**TASK INSTRUCTIONS**: Reproduce the data below line for line, without changing anything.

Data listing
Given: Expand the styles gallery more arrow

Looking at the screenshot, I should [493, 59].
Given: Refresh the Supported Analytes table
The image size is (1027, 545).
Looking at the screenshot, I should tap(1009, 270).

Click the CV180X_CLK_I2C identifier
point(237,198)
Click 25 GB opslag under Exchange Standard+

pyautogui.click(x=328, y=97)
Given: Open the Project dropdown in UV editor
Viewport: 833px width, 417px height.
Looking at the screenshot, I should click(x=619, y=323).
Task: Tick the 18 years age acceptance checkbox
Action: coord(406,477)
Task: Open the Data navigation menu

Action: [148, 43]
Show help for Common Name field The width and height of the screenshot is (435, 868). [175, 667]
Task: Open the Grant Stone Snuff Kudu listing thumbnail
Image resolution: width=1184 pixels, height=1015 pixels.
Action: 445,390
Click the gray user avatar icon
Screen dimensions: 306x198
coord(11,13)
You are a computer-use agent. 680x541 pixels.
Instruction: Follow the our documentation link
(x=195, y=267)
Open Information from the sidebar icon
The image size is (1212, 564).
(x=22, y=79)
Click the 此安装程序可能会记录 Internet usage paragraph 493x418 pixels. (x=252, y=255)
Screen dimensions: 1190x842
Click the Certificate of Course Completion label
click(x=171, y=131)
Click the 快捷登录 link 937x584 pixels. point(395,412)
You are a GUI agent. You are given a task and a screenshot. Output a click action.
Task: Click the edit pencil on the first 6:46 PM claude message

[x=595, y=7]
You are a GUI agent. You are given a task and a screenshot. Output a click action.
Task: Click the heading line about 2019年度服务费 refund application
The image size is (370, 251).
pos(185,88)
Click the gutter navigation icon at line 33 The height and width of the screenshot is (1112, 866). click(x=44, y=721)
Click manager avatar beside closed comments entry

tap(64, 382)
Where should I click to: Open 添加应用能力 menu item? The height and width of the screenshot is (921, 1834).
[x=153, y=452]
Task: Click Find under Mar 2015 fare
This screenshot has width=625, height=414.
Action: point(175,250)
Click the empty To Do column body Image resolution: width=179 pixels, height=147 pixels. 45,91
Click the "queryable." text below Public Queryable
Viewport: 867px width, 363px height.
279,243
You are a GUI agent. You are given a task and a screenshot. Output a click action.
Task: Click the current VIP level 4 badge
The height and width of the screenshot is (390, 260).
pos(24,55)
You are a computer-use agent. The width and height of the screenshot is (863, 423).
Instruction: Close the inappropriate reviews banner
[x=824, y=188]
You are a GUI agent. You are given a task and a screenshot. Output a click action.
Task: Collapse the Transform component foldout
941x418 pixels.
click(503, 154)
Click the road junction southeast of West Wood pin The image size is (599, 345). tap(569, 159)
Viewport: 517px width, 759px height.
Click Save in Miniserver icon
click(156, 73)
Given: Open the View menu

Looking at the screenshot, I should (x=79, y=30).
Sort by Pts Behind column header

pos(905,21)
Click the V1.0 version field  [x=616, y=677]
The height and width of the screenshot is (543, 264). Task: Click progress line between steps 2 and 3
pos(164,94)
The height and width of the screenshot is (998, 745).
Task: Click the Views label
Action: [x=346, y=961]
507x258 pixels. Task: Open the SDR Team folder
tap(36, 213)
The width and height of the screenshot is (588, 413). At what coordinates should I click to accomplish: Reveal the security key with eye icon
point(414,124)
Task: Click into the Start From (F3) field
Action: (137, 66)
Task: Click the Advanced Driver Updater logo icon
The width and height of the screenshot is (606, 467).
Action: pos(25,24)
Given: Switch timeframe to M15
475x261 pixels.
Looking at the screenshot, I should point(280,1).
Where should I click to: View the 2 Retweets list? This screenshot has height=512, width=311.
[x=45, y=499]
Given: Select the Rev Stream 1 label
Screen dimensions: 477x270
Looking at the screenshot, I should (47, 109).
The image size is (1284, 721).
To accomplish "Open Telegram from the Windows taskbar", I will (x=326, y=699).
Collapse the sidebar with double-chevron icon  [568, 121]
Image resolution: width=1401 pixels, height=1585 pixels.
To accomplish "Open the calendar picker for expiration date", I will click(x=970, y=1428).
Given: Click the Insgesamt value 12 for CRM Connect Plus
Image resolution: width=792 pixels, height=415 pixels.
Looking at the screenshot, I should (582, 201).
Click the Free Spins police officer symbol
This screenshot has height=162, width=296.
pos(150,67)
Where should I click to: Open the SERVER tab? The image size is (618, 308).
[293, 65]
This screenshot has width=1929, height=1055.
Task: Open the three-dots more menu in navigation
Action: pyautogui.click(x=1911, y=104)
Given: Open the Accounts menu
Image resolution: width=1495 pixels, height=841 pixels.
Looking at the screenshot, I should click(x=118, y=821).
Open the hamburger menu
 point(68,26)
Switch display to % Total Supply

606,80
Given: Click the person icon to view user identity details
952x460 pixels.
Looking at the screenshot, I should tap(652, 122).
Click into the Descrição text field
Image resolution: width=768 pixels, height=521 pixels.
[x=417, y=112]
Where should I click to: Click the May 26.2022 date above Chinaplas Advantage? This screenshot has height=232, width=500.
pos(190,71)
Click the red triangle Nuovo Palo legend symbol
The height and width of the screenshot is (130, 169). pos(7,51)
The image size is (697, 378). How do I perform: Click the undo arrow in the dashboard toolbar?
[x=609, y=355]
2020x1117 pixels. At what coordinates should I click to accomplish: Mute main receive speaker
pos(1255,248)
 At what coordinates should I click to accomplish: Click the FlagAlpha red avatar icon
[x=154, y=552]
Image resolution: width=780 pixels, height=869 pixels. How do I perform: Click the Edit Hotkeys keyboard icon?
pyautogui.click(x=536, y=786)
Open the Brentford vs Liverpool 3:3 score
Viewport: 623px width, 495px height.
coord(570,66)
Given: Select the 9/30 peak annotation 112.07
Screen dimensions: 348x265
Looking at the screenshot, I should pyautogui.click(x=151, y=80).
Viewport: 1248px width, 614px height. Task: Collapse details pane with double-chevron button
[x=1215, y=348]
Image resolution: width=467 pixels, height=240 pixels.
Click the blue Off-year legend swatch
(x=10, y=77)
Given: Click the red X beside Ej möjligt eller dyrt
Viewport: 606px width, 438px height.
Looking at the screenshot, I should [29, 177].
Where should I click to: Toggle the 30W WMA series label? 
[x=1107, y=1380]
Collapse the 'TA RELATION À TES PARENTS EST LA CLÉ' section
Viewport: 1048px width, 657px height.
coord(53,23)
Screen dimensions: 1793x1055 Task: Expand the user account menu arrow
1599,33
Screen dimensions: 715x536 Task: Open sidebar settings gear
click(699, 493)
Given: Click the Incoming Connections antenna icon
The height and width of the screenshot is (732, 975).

**FINAL ANSWER**:
Given: Expand the styles gallery more arrow

Looking at the screenshot, I should [493, 59].
Given: Refresh the Supported Analytes table
The image size is (1027, 545).
Looking at the screenshot, I should tap(1009, 270).

Click the CV180X_CLK_I2C identifier
point(237,198)
Click 25 GB opslag under Exchange Standard+

pyautogui.click(x=328, y=97)
Given: Open the Project dropdown in UV editor
Viewport: 833px width, 417px height.
Looking at the screenshot, I should click(x=619, y=323).
Task: Tick the 18 years age acceptance checkbox
Action: coord(406,477)
Task: Open the Data navigation menu

Action: [148, 43]
Show help for Common Name field The width and height of the screenshot is (435, 868). [175, 667]
Task: Open the Grant Stone Snuff Kudu listing thumbnail
Image resolution: width=1184 pixels, height=1015 pixels.
Action: 445,390
Click the gray user avatar icon
Screen dimensions: 306x198
coord(11,13)
You are a computer-use agent. 680x541 pixels.
Instruction: Follow the our documentation link
(x=195, y=267)
Open Information from the sidebar icon
The image size is (1212, 564).
(x=22, y=79)
Click the 此安装程序可能会记录 Internet usage paragraph 493x418 pixels. (x=252, y=255)
Screen dimensions: 1190x842
Click the Certificate of Course Completion label
click(x=171, y=131)
Click the 快捷登录 link 937x584 pixels. point(395,412)
You are a GUI agent. You are given a task and a screenshot. Output a click action.
Task: Click the edit pencil on the first 6:46 PM claude message

[x=595, y=7]
You are a GUI agent. You are given a task and a screenshot. Output a click action.
Task: Click the heading line about 2019年度服务费 refund application
The image size is (370, 251).
pos(185,88)
Click the gutter navigation icon at line 33 The height and width of the screenshot is (1112, 866). click(x=44, y=721)
Click manager avatar beside closed comments entry

tap(64, 382)
Where should I click to: Open 添加应用能力 menu item? The height and width of the screenshot is (921, 1834).
[x=153, y=452]
Task: Click Find under Mar 2015 fare
This screenshot has width=625, height=414.
Action: point(175,250)
Click the empty To Do column body Image resolution: width=179 pixels, height=147 pixels. 45,91
Click the "queryable." text below Public Queryable
Viewport: 867px width, 363px height.
279,243
You are a GUI agent. You are given a task and a screenshot. Output a click action.
Task: Click the current VIP level 4 badge
The height and width of the screenshot is (390, 260).
pos(24,55)
You are a computer-use agent. The width and height of the screenshot is (863, 423).
Instruction: Close the inappropriate reviews banner
[x=824, y=188]
You are a GUI agent. You are given a task and a screenshot. Output a click action.
Task: Collapse the Transform component foldout
941x418 pixels.
click(503, 154)
Click the road junction southeast of West Wood pin The image size is (599, 345). tap(569, 159)
Viewport: 517px width, 759px height.
Click Save in Miniserver icon
click(156, 73)
Given: Open the View menu

Looking at the screenshot, I should (x=79, y=30).
Sort by Pts Behind column header

pos(905,21)
Click the V1.0 version field  [x=616, y=677]
The height and width of the screenshot is (543, 264). Task: Click progress line between steps 2 and 3
pos(164,94)
The height and width of the screenshot is (998, 745).
Task: Click the Views label
Action: [x=346, y=961]
507x258 pixels. Task: Open the SDR Team folder
tap(36, 213)
The width and height of the screenshot is (588, 413). At what coordinates should I click to accomplish: Reveal the security key with eye icon
point(414,124)
Task: Click into the Start From (F3) field
Action: (137, 66)
Task: Click the Advanced Driver Updater logo icon
The width and height of the screenshot is (606, 467).
Action: pos(25,24)
Given: Switch timeframe to M15
475x261 pixels.
Looking at the screenshot, I should point(280,1).
Where should I click to: View the 2 Retweets list? This screenshot has height=512, width=311.
[x=45, y=499]
Given: Select the Rev Stream 1 label
Screen dimensions: 477x270
Looking at the screenshot, I should (47, 109).
The image size is (1284, 721).
To accomplish "Open Telegram from the Windows taskbar", I will (x=326, y=699).
Collapse the sidebar with double-chevron icon  [568, 121]
Image resolution: width=1401 pixels, height=1585 pixels.
To accomplish "Open the calendar picker for expiration date", I will click(x=970, y=1428).
Given: Click the Insgesamt value 12 for CRM Connect Plus
Image resolution: width=792 pixels, height=415 pixels.
Looking at the screenshot, I should (582, 201).
Click the Free Spins police officer symbol
This screenshot has height=162, width=296.
pos(150,67)
Where should I click to: Open the SERVER tab? The image size is (618, 308).
[293, 65]
This screenshot has width=1929, height=1055.
Task: Open the three-dots more menu in navigation
Action: pyautogui.click(x=1911, y=104)
Given: Open the Accounts menu
Image resolution: width=1495 pixels, height=841 pixels.
Looking at the screenshot, I should click(x=118, y=821).
Open the hamburger menu
 point(68,26)
Switch display to % Total Supply

606,80
Given: Click the person icon to view user identity details
952x460 pixels.
Looking at the screenshot, I should tap(652, 122).
Click into the Descrição text field
Image resolution: width=768 pixels, height=521 pixels.
[x=417, y=112]
Where should I click to: Click the May 26.2022 date above Chinaplas Advantage? This screenshot has height=232, width=500.
pos(190,71)
Click the red triangle Nuovo Palo legend symbol
The height and width of the screenshot is (130, 169). pos(7,51)
The image size is (697, 378). How do I perform: Click the undo arrow in the dashboard toolbar?
[x=609, y=355]
2020x1117 pixels. At what coordinates should I click to accomplish: Mute main receive speaker
pos(1255,248)
 At what coordinates should I click to accomplish: Click the FlagAlpha red avatar icon
[x=154, y=552]
Image resolution: width=780 pixels, height=869 pixels. How do I perform: Click the Edit Hotkeys keyboard icon?
pyautogui.click(x=536, y=786)
Open the Brentford vs Liverpool 3:3 score
Viewport: 623px width, 495px height.
coord(570,66)
Given: Select the 9/30 peak annotation 112.07
Screen dimensions: 348x265
Looking at the screenshot, I should pyautogui.click(x=151, y=80).
Viewport: 1248px width, 614px height. Task: Collapse details pane with double-chevron button
[x=1215, y=348]
Image resolution: width=467 pixels, height=240 pixels.
Click the blue Off-year legend swatch
(x=10, y=77)
Given: Click the red X beside Ej möjligt eller dyrt
Viewport: 606px width, 438px height.
Looking at the screenshot, I should [29, 177].
Where should I click to: Toggle the 30W WMA series label? 
[x=1107, y=1380]
Collapse the 'TA RELATION À TES PARENTS EST LA CLÉ' section
Viewport: 1048px width, 657px height.
coord(53,23)
Screen dimensions: 1793x1055 Task: Expand the user account menu arrow
1599,33
Screen dimensions: 715x536 Task: Open sidebar settings gear
click(699, 493)
Given: Click the Incoming Connections antenna icon
The height and width of the screenshot is (732, 975).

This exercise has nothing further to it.